§ **Data excerpts**
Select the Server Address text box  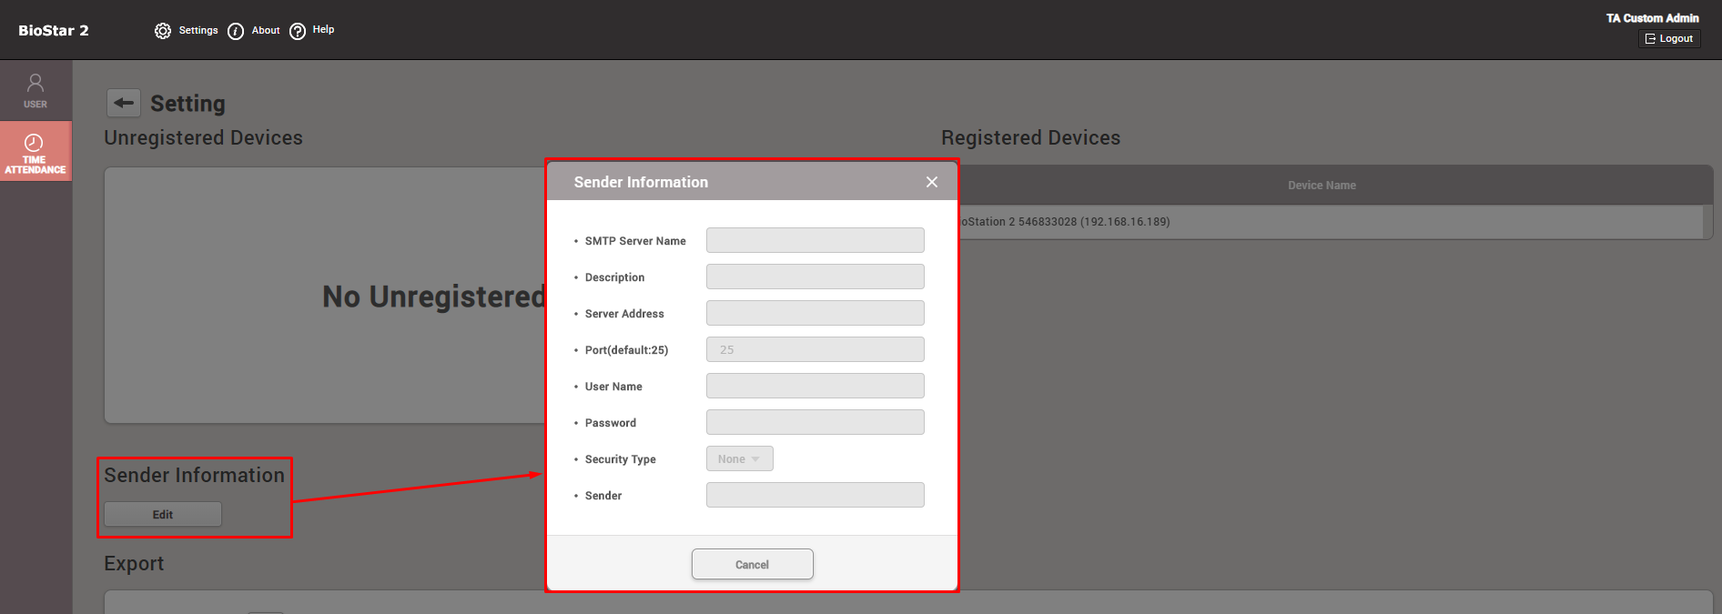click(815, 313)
---
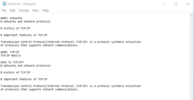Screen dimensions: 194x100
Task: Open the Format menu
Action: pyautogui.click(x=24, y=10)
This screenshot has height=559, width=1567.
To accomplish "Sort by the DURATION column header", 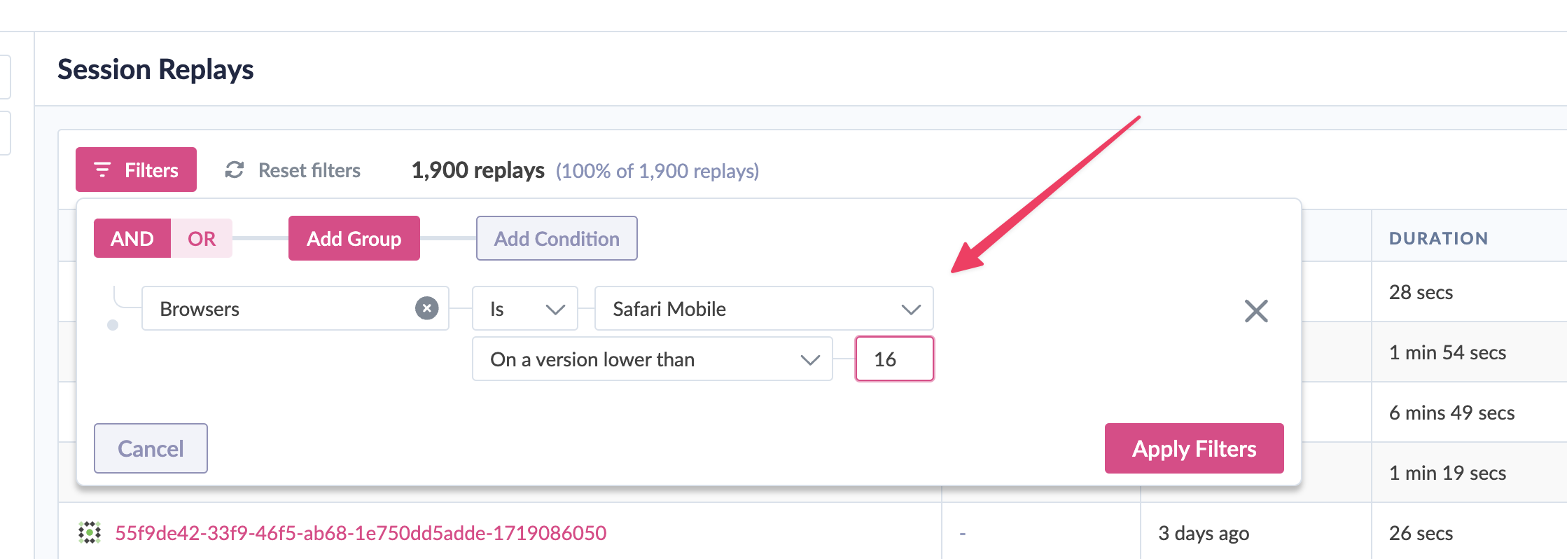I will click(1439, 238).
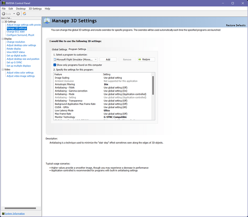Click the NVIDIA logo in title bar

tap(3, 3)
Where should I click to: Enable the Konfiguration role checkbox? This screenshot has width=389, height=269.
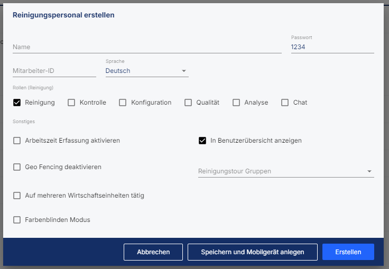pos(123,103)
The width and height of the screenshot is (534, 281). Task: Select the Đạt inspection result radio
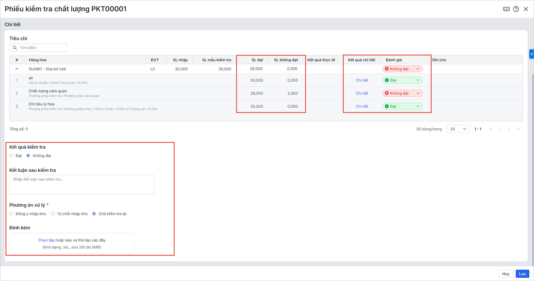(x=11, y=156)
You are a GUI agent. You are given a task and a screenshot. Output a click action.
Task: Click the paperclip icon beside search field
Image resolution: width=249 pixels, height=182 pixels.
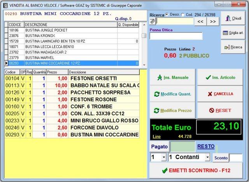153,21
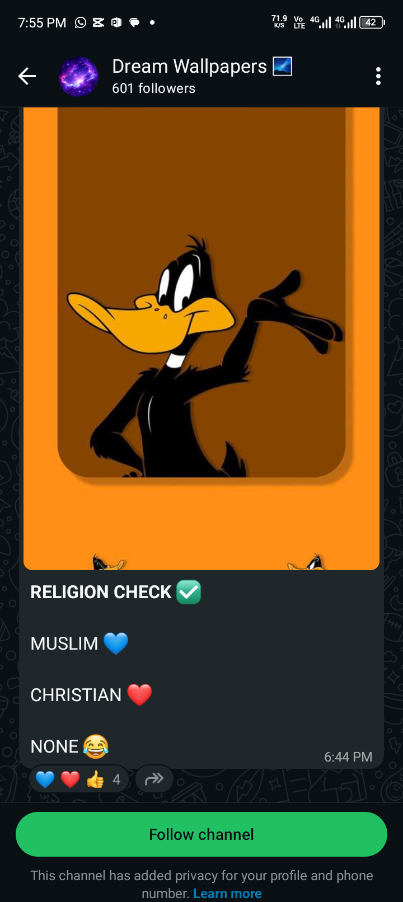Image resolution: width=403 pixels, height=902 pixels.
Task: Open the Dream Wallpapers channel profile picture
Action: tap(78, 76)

§ **Exercise**
While skipping the pictures, transcribe the data above from the line showing "Where should I" through the line showing "Task: Click the", exactly and with both ends.

§ **Exercise solution**
Where should I click to: Enable the Konfiguration role checkbox? This screenshot has width=389, height=269.
pos(123,103)
The width and height of the screenshot is (534, 281). Task: Select the Đạt inspection result radio
(x=11, y=156)
You are a GUI agent. You are given a task and a screenshot. Output a click action.
Task: Click the paperclip icon beside search field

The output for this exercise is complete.